KUALA LUMPUR (April 17): MRT Corp said in its briefing last week said that the MRT3 mega project will be “game changer” with high “spillover effects” that will boost the technological capabilities of local talent, “support socio-economic development across urban areas along the route and create jobs for Malaysians”.

“This is not just a construction project but a large transformation — a large change management programme,” said MRT Corp CEO Datuk Mohd Zarif Hashim.

This is in light of the government’s decision to do away with the practice of appointing project delivery partners (PDPs) to implement “large-scale rail projects”.

“In the past, the Barisan Nasional government had opted for the PDP structure for MRT1. This was continued in MRT2, but later switched to turnkey contract mid-construction under the Pakatan Harapan administration,” wrote The Edge Malaysia in report this week.

The weekly revealed that with MRT3, MRT Corp wants to have “a hybrid project structure” with “private funding of up to 30% or about RM9 billion for the project, while the rest will be financed by the government”. MRT Corp will therefore be the project owner and manager.

“Unlike the PDP structure, part of the financing risk is transferred to the contractors, while MRT Corp retains a higher degree of control over the execution compared with the turnkey structure,” explained the business publication.

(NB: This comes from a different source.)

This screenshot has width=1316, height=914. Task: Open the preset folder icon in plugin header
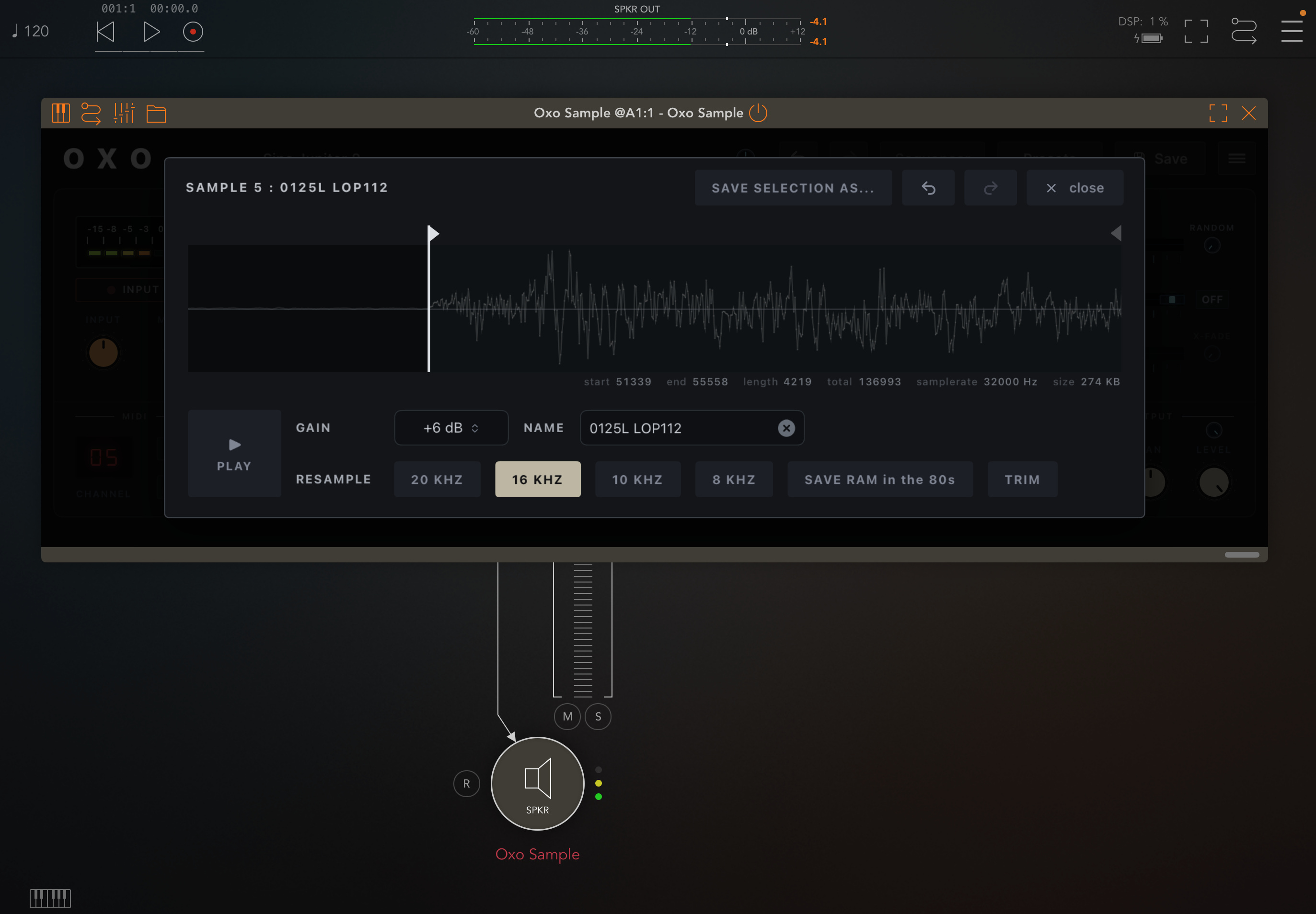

This will also reduce some of the financial burden on Putrajaya “which needs to prioritise its stretched financials for other socio-economic programmes and assistance packages amid the Covid-19 pandemic”.

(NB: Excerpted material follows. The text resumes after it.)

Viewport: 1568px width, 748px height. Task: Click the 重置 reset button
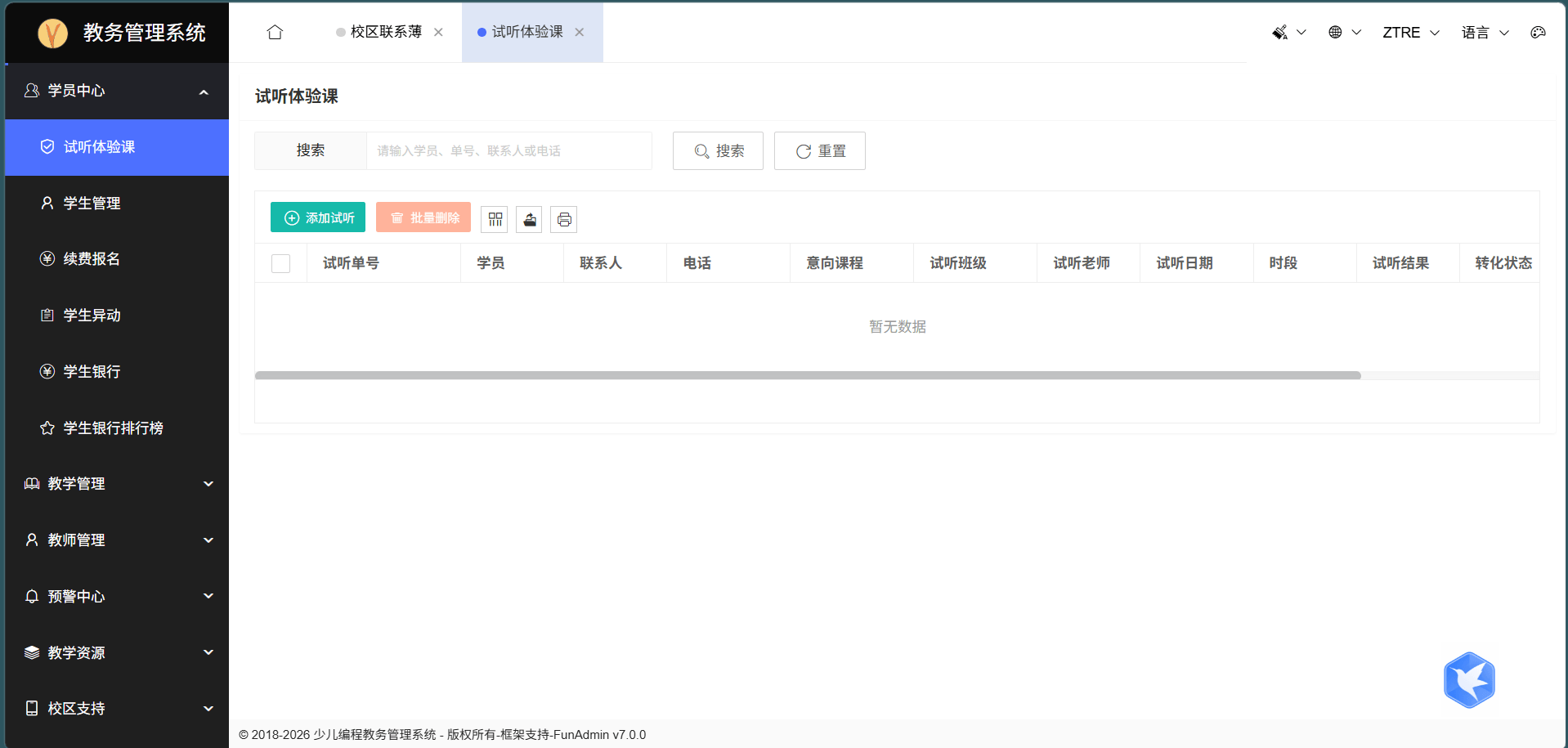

Analyst says “underlined companies” such as Gamuda Bhd, Malaysia Resources Corp Bhd and IJM Corp Bhd as potential contenders, “owing to their large balance sheets”.

MMC Corp Bhd, Ahmad Zaki Resources Bhd, Gabungan AQRS Bhd, Sunway Construction Group Bhd as well as industrialised building system expert Kimlun Corp Bhd “are also seen as key potential participants”.

The same report also stated that any foreign partnerships “must contain knowledge or technology transfer such that local players would be able to undertake the entire project in the future, with a vision to develop the integrated rail systems locally”.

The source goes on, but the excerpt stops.